:: Text for analysis ::

Diane is a certified nursing assistant (CNA) at BOSC in the peri-op area. She’s on her feet for seven or more hours each day taking care of patients, prepping them for surgery, turning over rooms, moving patient carts, restocking areas, and many other responsibilities. But this past February, Diane went from working at the surgery center to being one of its patients.
“Six years ago, I was told I needed a new knee,” Diane says. “As the years passed, I felt myself limping more and having pain constantly, but I just decided to live with it.”
In her role as a CNA, Diane has worked with many patients who’ve had their joint replacement surgeries performed right at BOSC as part of the outpatient joint journey. Working with these patients – who were living with the same symptoms as her – and seeing how well they were doing after their surgeries inspired Diane to go see one of the OSMS doctors about her knee. She chose Dr. Michael Tressler based on the fact that he replaced her 85-year-old mother’s knee, and she was doing remarkable.
“About four hours after my surgery, when the block wore off and I had to get up, I remember holding my breath and thinking, ‘no way can I walk on this thing,'” Diane says. “But I did, and I’ve been moving along ever since!”
Diane went to therapy two times a week for three weeks, and then once a week for two more weeks. During this time, she also did home therapy twice a day. At about 4-5 weeks post-surgery, she walked her first mile. In the next few weeks, she stained a deck, raked leaves, and mulched her landscape. After 11 weeks, Diane was able to return to work and within a month progress back up to full time.
“Before surgery, Dr. Tressler told me that I could get my life back, and he was right!” Diane says.
Her pain is gone. Stairs are no longer a chore. Diane is back to living the life she loves and sometimes even forgets that she has a new knee!
“Now, I’m six months post-op, and I wonder why I didn’t do it sooner. But you definitely have to be ready physically and mentally for a joint replacement,” Diane says. “After going through this experience, I feel like I can give our patients the support they may need to get over the anxieties or just share with them positive thoughts that may help them feel more at ease.”

:::
:: Information provided ::

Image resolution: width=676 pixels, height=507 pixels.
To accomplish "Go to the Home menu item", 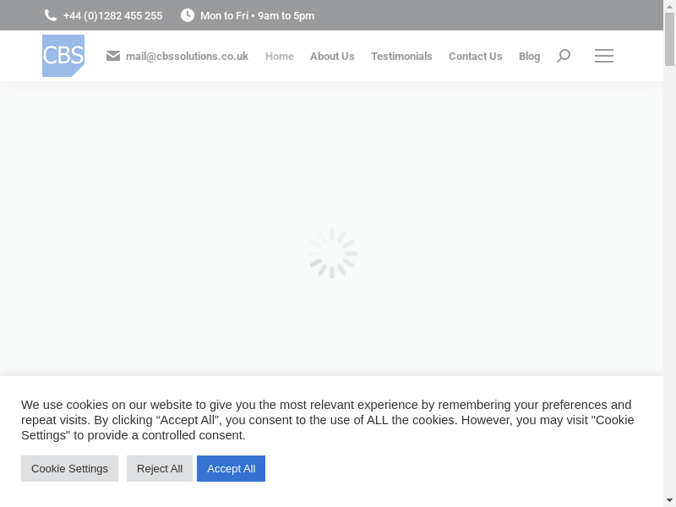I will tap(280, 57).
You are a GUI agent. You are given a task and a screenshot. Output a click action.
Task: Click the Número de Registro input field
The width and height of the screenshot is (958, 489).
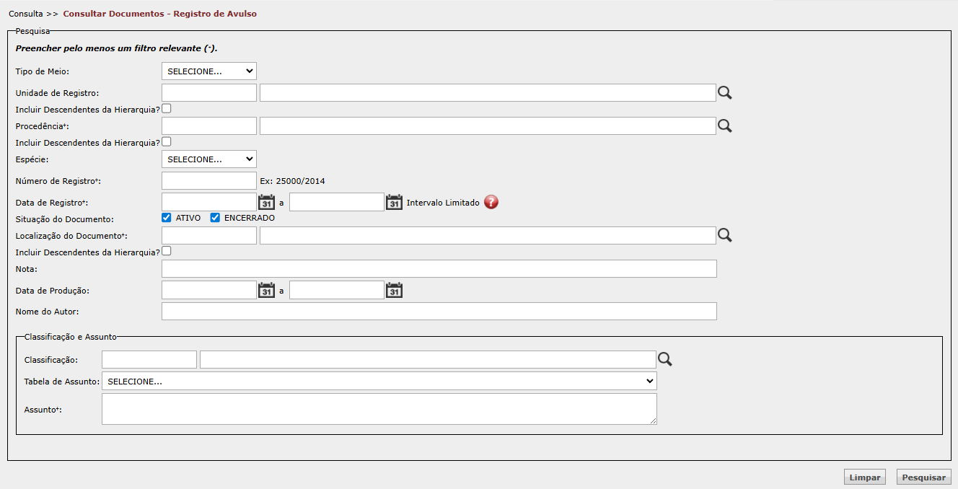pos(209,180)
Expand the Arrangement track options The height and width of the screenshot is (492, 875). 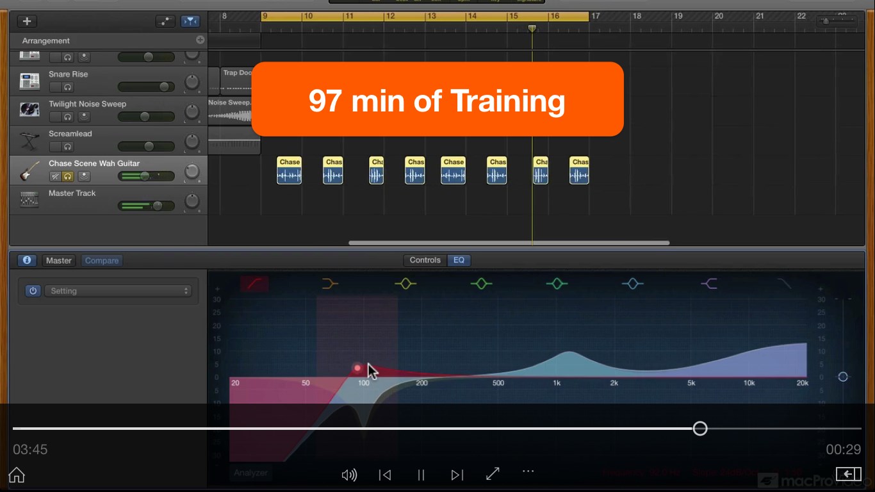coord(200,40)
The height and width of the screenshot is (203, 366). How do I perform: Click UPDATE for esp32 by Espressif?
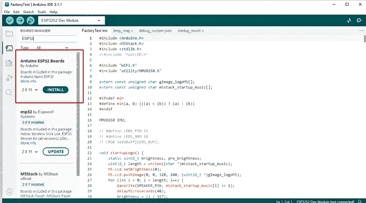click(56, 151)
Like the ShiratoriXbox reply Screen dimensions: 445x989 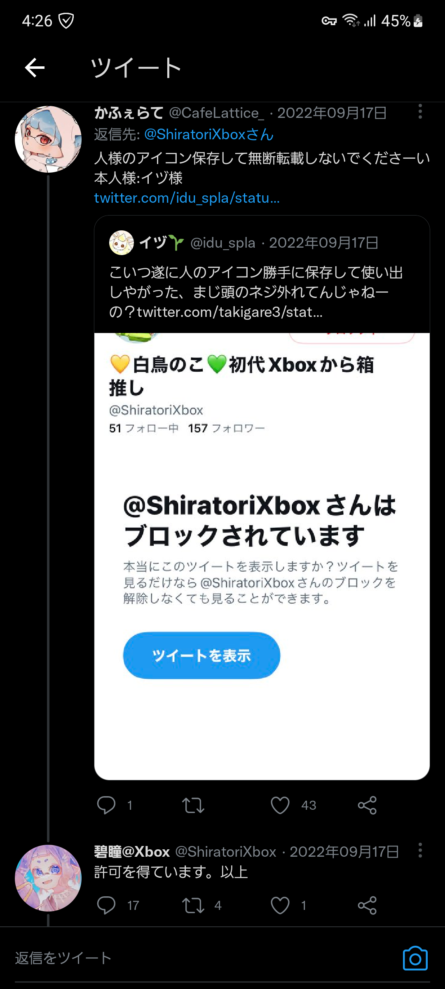280,905
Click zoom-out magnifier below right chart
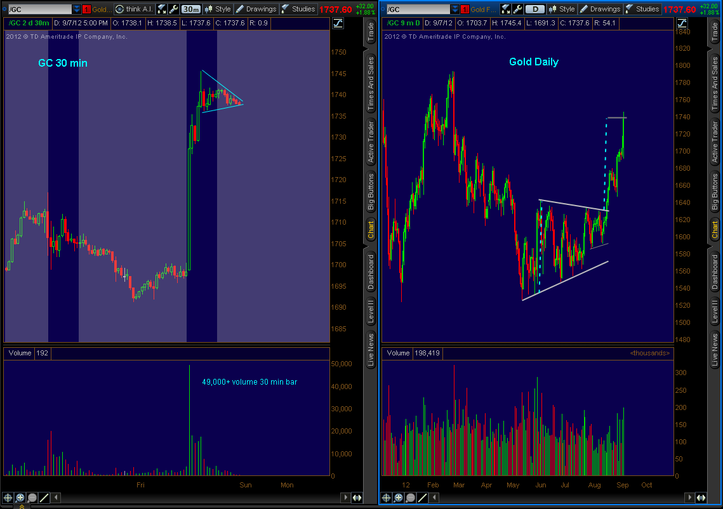 pyautogui.click(x=410, y=498)
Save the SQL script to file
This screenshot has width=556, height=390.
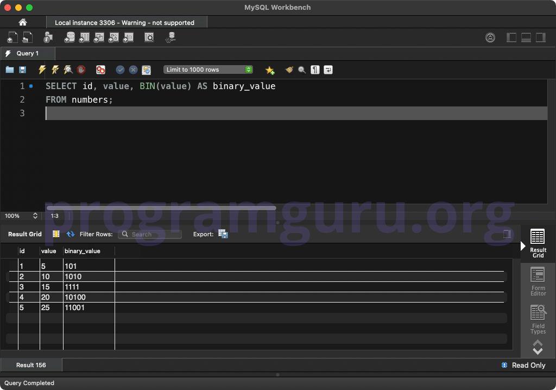coord(22,70)
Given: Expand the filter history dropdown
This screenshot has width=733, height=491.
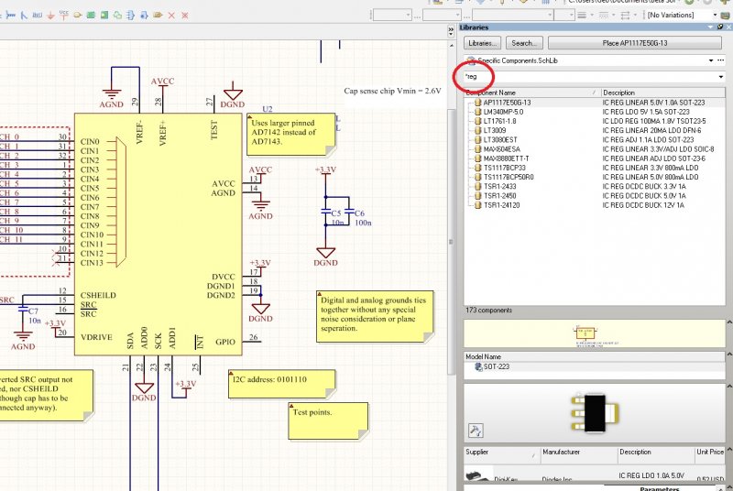Looking at the screenshot, I should click(x=721, y=77).

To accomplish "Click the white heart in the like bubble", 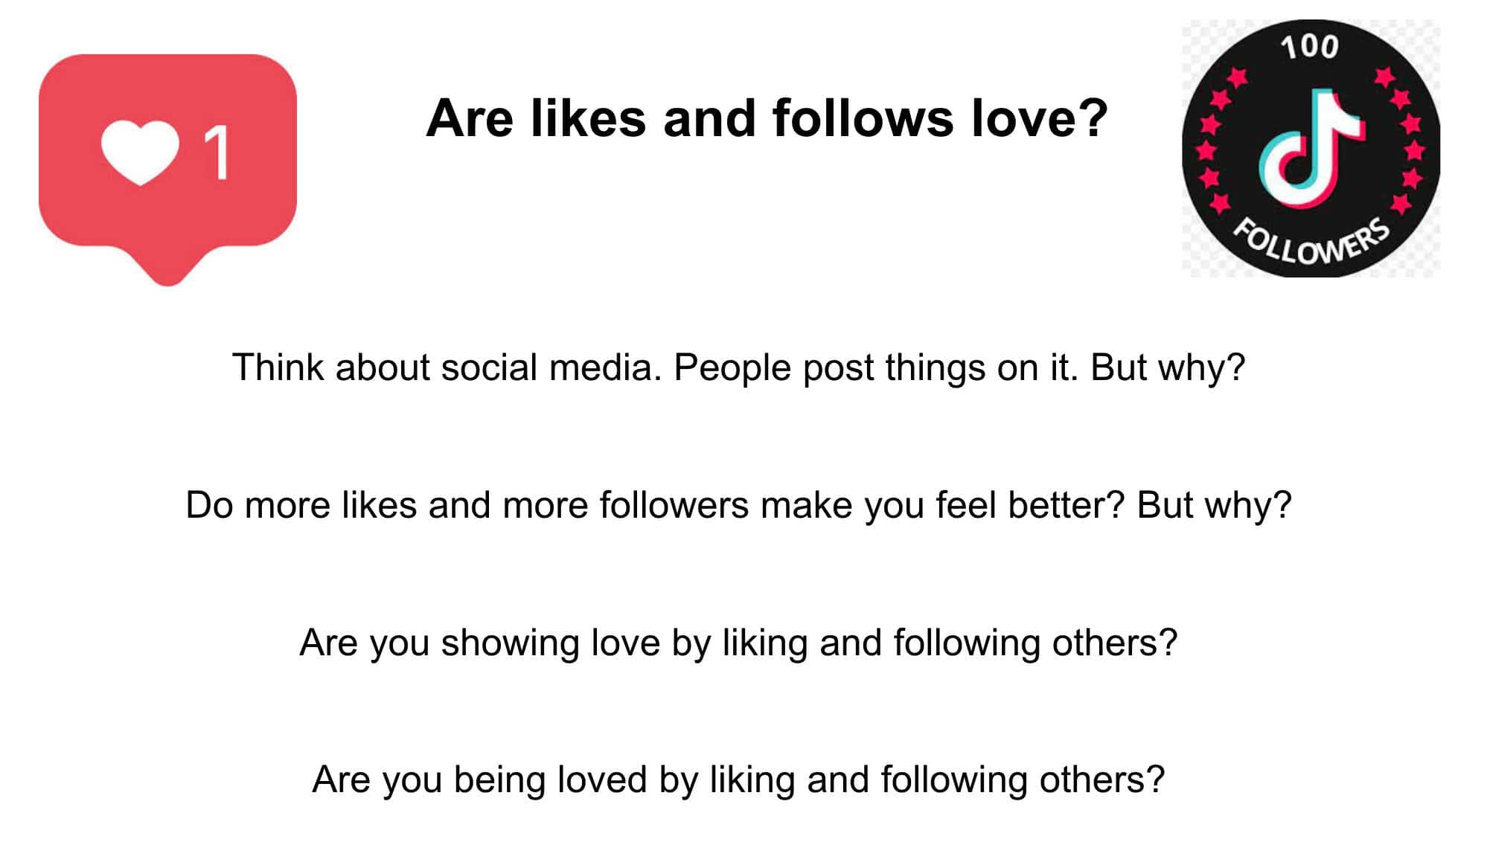I will point(140,152).
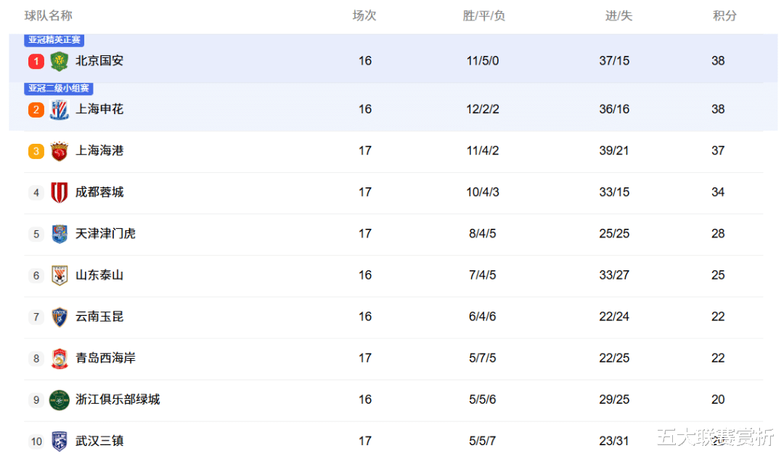Image resolution: width=784 pixels, height=459 pixels.
Task: Click the Shanghai Port red crest
Action: tap(59, 151)
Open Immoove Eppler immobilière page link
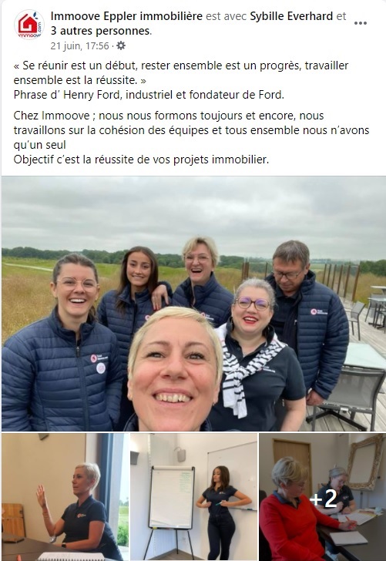The width and height of the screenshot is (386, 561). coord(126,16)
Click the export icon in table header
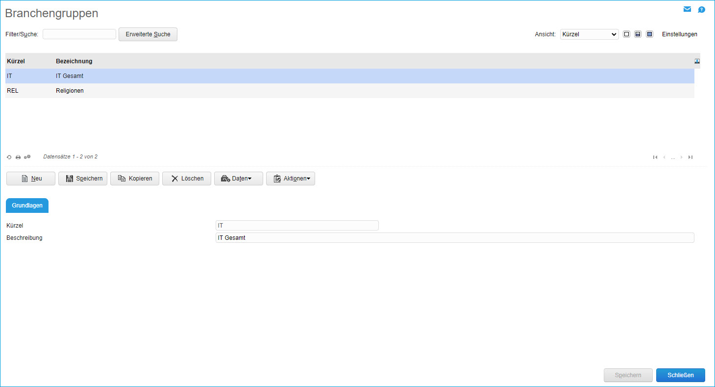The width and height of the screenshot is (715, 387). point(697,61)
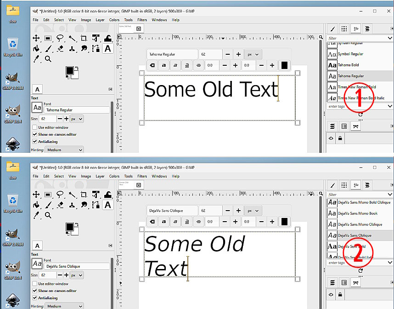Click the clear-style backspace icon in top on-canvas editor

click(x=153, y=66)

:::

*Parts of the exercise:*
**1.** In the passage about Diane's knee replacement, after how many weeks was Diane able to return to work?
**2.** Retype the part of the passage about Diane's knee replacement that begins at the words "In her role" and ends after the words "was doing remarkable.".
The lines have no connection to the passage about Diane's knee replacement.

*Numbered responses:*
**1.** After 11 weeks.

**2.**
In her role as a CNA, Diane has worked with many patients who’ve had their joint replacement surgeries performed right at BOSC as part of the outpatient joint journey. Working with these patients – who were living with the same symptoms as her – and seeing how well they were doing after their surgeries inspired Diane to go see one of the OSMS doctors about her knee. She chose Dr. Michael Tressler based on the fact that he replaced her 85-year-old mother’s knee, and she was doing remarkable.